This business of loving and raising a child as your own, while constantly reminding yourself that they in fact are NOT you own…..well it’s tricky.
When I got the call that we would be getting a sweet baby girl, one of the questions I asked was “Are there any relative caregivers in play?” We had learned through our training, that the state’s ultimate goal is to place a child with a relative, as it is considered the “least restrictive enviroment.” The case worker told me that there was a non-relative caregiver that had been named, but the chances of them passing screening looked slim.
As the weeks went on, the chances increased. Fingerprints were taken, a home study was done, and yesterday, it was approved by the final supervisor.
Sweet baby girl will be leaving next week.
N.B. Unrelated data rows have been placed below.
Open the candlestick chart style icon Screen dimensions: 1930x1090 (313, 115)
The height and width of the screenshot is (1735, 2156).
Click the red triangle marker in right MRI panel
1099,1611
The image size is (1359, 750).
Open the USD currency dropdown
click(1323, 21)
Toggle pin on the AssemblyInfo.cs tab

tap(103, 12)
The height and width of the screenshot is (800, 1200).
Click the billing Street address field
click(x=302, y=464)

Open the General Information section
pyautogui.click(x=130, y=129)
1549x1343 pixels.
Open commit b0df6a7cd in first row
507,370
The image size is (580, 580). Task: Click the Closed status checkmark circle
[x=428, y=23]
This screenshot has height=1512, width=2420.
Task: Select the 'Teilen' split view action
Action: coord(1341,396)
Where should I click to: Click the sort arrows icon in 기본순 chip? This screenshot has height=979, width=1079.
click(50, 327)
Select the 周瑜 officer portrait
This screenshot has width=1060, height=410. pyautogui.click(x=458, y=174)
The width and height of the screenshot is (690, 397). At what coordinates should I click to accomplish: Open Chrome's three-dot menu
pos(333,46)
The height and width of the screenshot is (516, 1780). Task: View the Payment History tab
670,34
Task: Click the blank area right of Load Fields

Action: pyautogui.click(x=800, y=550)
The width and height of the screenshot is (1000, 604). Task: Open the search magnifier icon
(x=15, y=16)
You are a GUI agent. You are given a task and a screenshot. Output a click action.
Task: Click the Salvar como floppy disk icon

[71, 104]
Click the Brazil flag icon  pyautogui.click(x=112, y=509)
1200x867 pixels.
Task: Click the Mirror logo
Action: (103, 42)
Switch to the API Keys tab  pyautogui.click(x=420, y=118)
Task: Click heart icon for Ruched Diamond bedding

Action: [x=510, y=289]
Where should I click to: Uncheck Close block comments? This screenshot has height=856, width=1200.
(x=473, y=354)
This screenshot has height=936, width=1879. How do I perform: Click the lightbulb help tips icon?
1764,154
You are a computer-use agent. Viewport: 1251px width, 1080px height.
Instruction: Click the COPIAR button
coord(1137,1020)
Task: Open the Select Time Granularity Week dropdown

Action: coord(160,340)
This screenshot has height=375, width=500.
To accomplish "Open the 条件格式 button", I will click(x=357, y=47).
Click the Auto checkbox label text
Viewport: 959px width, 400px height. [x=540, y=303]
So many worries have popped into my head, will this person take care of baby girl the way I have, will they rock her to sleep like my precious Nanny has, will they take her to church like we have, will they properly mix her formula, will they to tummy time, and SO much more.
While I DO NOT agree with the circumstances in which she will be leaving (and I have told anyone who will listen), I am holding tight to the promise that God is bigger than this. He saved that baby girl and not only allowed her to live, but to thrive! He has plans for her, and they don’t end with her leaving our care.
However, all of this worry, anger at the circumstances, and fear of the unknown, has left me wondering if I am strong enough for this whole fostering thing. Loving on kids? I’ve got that down! Letting them go, especially when you know that you won’t see them or hear about their well being again? Not so much.
I wholeheartedly believe that we are doing what God called us to do. He never promised it would be easy. In fact, He told us it would be hard, but would be well worth it.
I was reminded in my quiet time this morning that “The light shines in the darkness, and the darkness can never extinguish it.” -John 1:5
We have an opportunity to shine the light of Jesus into these sweet babies. My hope is that, even when it gets dark for them, that light will still shine.
I will still mourn the loss of sweet baby girl. But I love knowing that Jesus isn’t done with her. Or me. There are still more kiddos who will need love, and our hearts are waiting. We will love them and shine that light, if only for a moment.